**Screenshot grounding data:**

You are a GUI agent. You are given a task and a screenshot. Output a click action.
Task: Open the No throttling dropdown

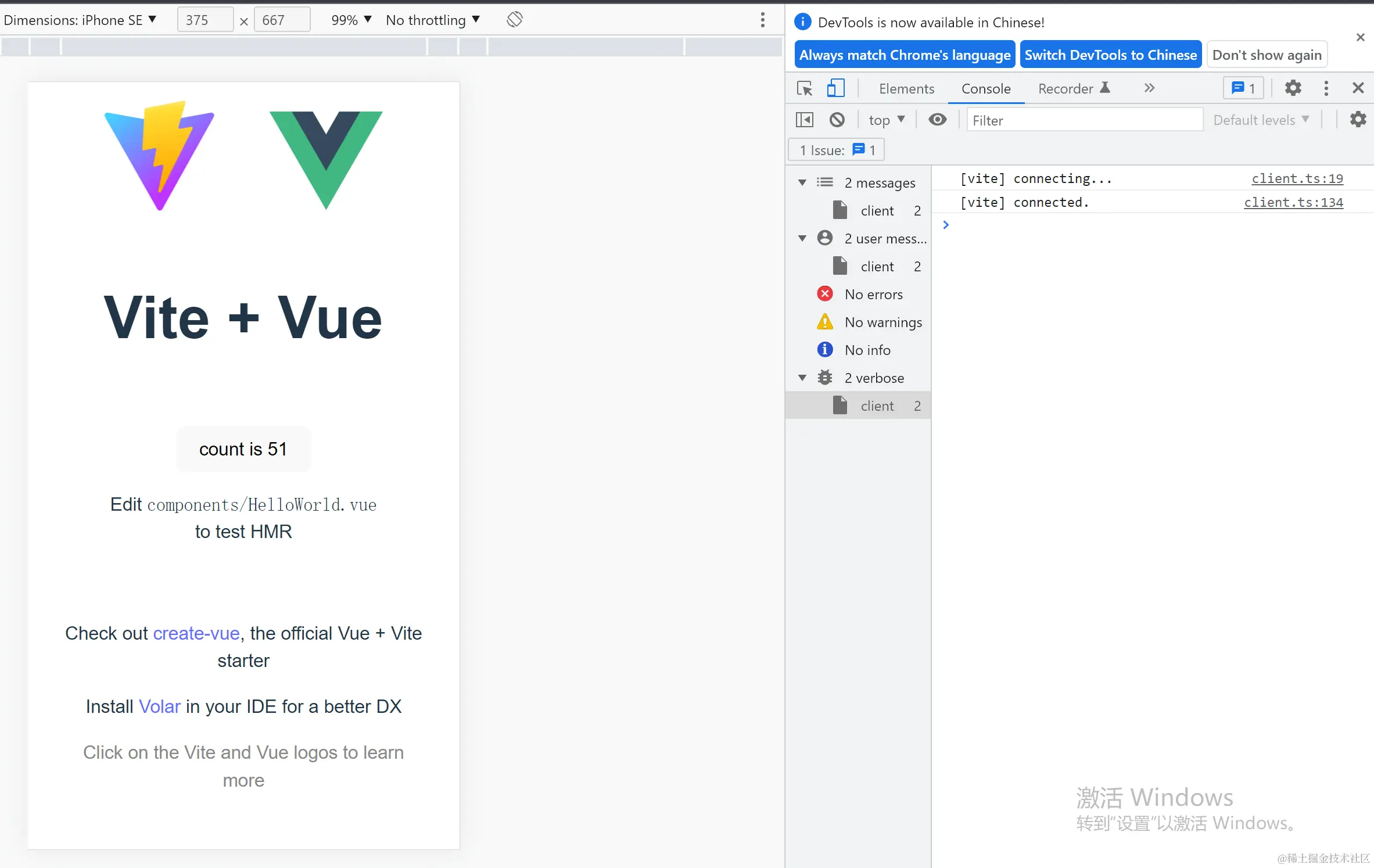coord(433,20)
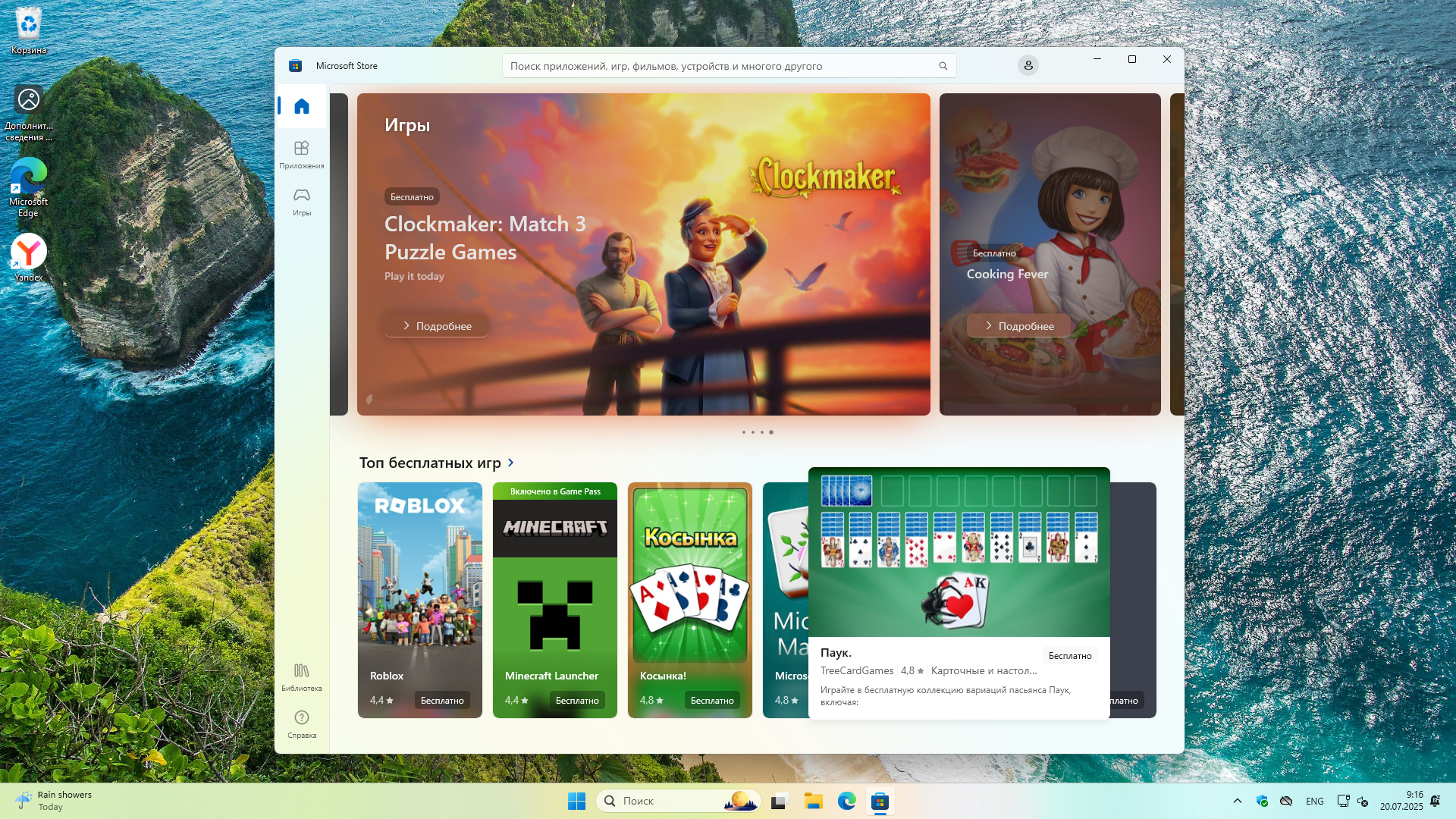Open Библиотека in the sidebar
This screenshot has width=1456, height=819.
pos(302,676)
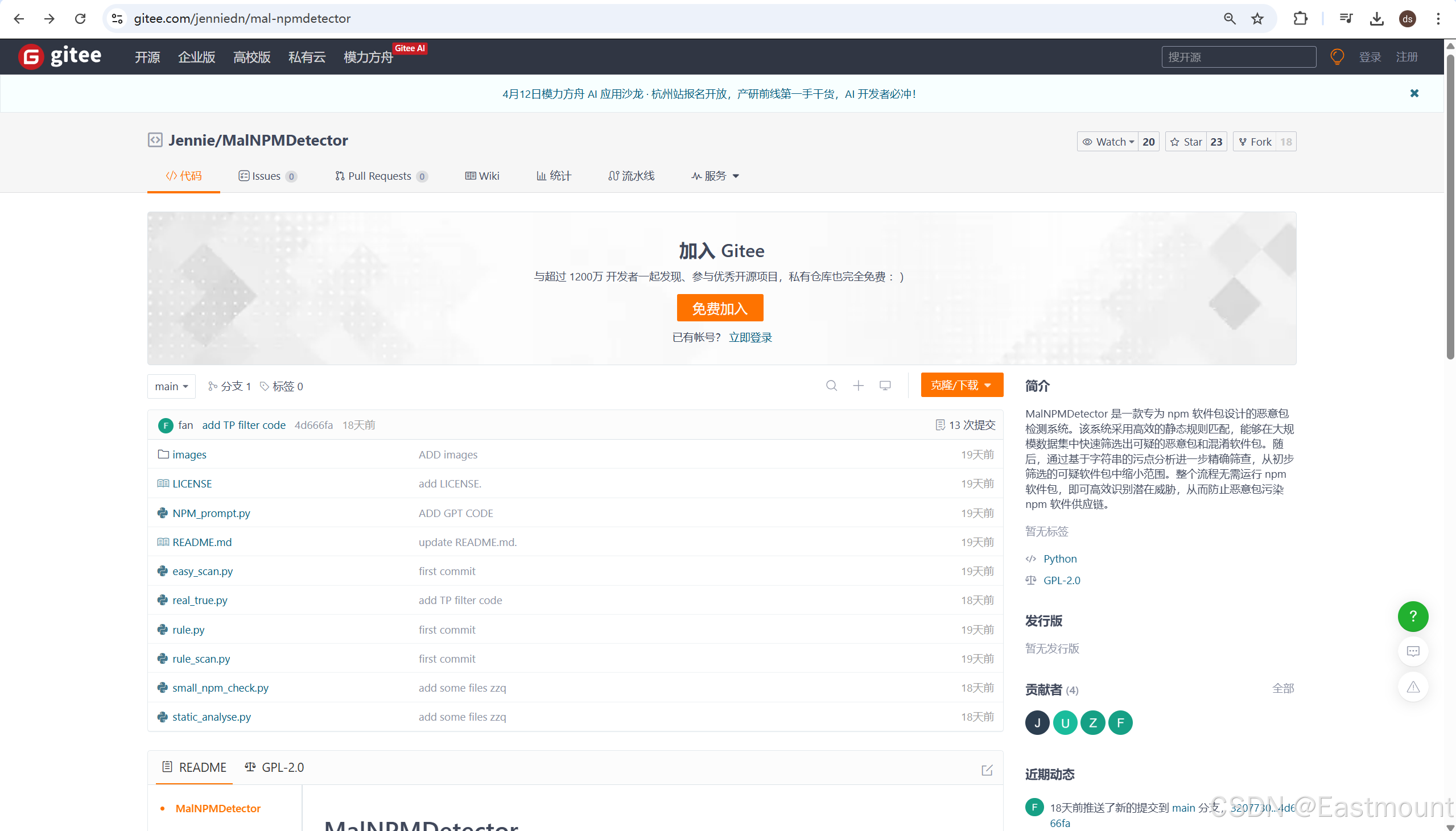Bookmark page with the star icon
This screenshot has height=831, width=1456.
tap(1257, 19)
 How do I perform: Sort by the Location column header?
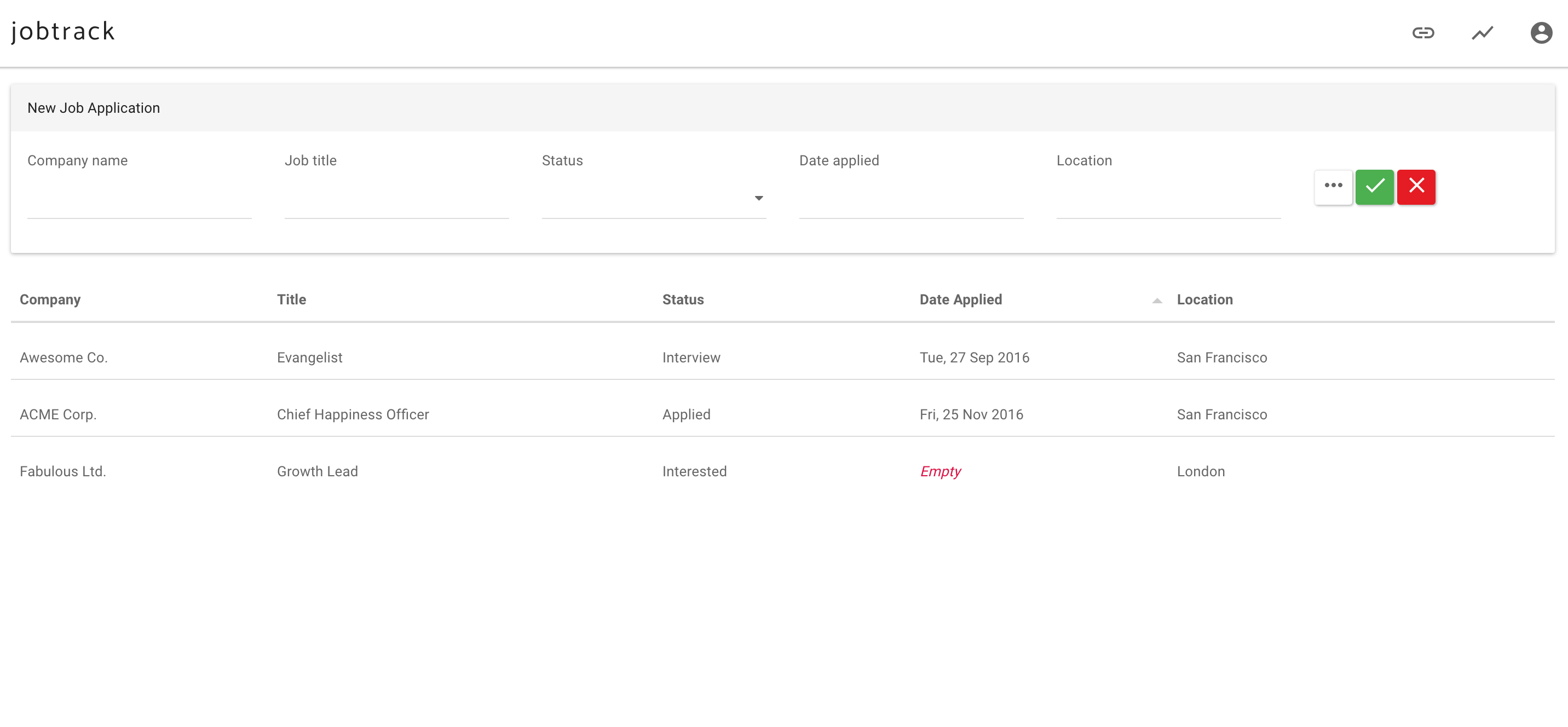click(1204, 299)
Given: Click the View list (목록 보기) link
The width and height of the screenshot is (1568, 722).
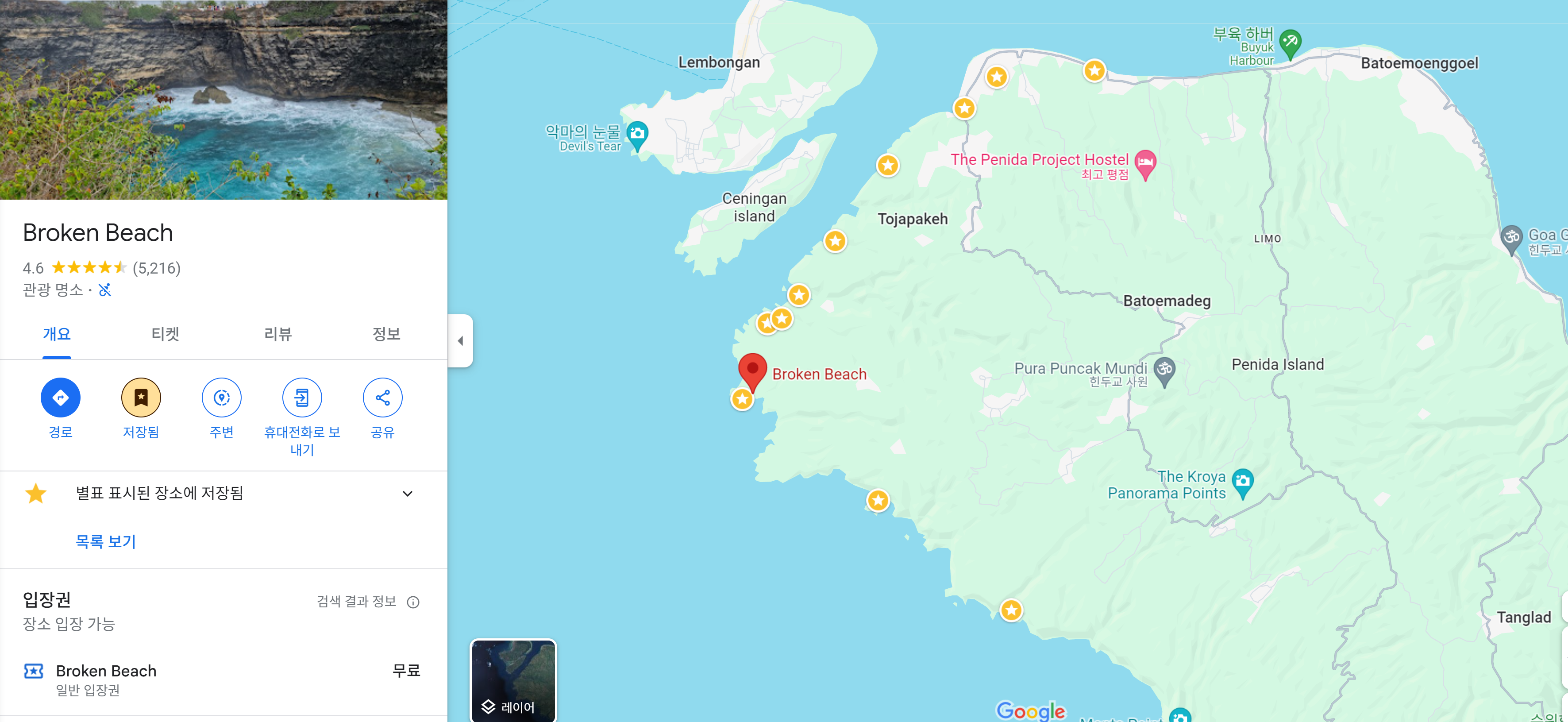Looking at the screenshot, I should point(105,541).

**EXERCISE OBJECTIVE:** From the line containing "Given: Click the View list (목록 보기) link" to the last line of the records, inclusive, output the lines exactly as written and nothing else; leave out the pictures.

**OUTPUT BELOW:**
Given: Click the View list (목록 보기) link
The width and height of the screenshot is (1568, 722).
Looking at the screenshot, I should point(105,541).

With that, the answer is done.